Mid forties - Middle-aged people focus on maintaining, rather than acquiring, prestige, authority, and responsibility.

129
Q

Deceleration Stage

A

Late fifties - When they face the need to retire in the not-too-distant future and gradually begin to distance themselves from their work, both physically and emotionally.

130
Q

Retirement Stage

A

65 - brings formal separation from the job and requires adjustment to lack of a career as a defining feature of the self.

131
Q

Vocational Identity

A

Level of clarity and stability of one’s goals, interests, personality, and talents and how these factors influence decision making in an ambiguous environment.

132
Q

Substantive Complexity of Work

A

Degree of thought and independent judgment it requires.

133
Q

Compensation Hypothesis

A

Leisure activities make up for what is missing in work.

134
Q

Resource Provision-Depletion Hypothesis

A

Work promotes or constrains certain kinds of leisure activities by providing or depleting resources of time, energy, and money.

135
Q

Segmentation Hypothesis

A

Work and leisure are independent; choices in one area have no relationship to the other.

136
Q

Spillover Hypothesis

A

Hypothesis that there is a positive correlation between intellectuality of work and of leisure activities because of a carryover of learning from work to leisure.

137
Q

Family Focused Lifestyle

A

Pattern of retirement activity that revolves around family, home, and companions.

138
Q

Balanced Investment

A

Time allocated more equally among family, work, and leisure.

139
Q

Serious Leisure

A

Activity that demands skill, attention, and commitment.

140
Q

Convoy Theory

A

(Kahn and Antonucci) Distinguishes relationships in terms of their relative intimacy.

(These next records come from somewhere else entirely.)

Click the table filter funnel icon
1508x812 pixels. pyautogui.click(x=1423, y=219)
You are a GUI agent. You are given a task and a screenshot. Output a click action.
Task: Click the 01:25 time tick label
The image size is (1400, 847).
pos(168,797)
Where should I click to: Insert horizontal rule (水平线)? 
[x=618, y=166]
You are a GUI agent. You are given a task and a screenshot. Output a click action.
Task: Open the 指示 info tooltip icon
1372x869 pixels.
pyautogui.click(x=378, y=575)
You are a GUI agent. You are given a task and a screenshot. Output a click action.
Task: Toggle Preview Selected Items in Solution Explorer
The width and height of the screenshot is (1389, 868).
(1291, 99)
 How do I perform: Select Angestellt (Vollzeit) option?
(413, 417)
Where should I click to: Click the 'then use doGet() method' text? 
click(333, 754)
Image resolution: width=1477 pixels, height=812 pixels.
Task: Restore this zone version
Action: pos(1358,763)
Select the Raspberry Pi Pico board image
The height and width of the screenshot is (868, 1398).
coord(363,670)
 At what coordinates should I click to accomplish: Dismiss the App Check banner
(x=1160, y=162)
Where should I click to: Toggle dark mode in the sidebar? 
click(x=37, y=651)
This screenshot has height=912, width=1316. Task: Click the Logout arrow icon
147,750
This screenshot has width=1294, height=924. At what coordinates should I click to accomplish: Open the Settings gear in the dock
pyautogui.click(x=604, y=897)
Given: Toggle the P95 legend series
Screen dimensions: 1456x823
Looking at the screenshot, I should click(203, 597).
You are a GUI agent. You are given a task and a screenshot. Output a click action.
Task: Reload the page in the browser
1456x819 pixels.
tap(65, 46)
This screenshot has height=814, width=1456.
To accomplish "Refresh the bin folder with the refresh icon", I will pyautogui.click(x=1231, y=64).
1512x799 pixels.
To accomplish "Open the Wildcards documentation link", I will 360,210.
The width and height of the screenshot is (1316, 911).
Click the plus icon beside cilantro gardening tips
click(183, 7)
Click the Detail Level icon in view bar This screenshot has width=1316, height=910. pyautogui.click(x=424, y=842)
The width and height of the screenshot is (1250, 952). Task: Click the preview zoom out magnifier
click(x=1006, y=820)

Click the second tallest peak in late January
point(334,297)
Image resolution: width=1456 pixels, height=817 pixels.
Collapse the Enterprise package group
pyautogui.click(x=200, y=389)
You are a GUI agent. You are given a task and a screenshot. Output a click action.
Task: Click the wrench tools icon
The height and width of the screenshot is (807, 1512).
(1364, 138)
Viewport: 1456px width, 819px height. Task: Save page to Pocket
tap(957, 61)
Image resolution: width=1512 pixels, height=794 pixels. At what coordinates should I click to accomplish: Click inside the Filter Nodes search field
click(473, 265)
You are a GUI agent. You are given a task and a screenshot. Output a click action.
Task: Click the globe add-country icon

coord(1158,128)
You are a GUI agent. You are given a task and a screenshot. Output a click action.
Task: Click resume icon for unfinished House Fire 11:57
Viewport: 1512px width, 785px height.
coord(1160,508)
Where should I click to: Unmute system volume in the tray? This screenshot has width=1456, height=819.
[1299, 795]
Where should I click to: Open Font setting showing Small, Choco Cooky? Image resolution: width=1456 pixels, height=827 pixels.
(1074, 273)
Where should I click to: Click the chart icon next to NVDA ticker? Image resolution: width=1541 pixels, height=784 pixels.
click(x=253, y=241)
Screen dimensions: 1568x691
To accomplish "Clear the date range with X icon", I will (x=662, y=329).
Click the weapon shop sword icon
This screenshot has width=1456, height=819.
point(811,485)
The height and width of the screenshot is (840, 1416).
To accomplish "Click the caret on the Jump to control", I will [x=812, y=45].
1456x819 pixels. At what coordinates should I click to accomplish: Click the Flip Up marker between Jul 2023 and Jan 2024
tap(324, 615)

Only a person’s outer circles of social contact are significantly affected by retirement.

141
Q

Selectivity Theory

A

Theory proposed by Carstensen, that reduction of social contacts directed toward information gathering and identity formation is adaptive to aging, while contacts that fulfill emotional needs become central.

142
Q

Dependency Ratio

A

Comparative size of the productive and dependent size of a population.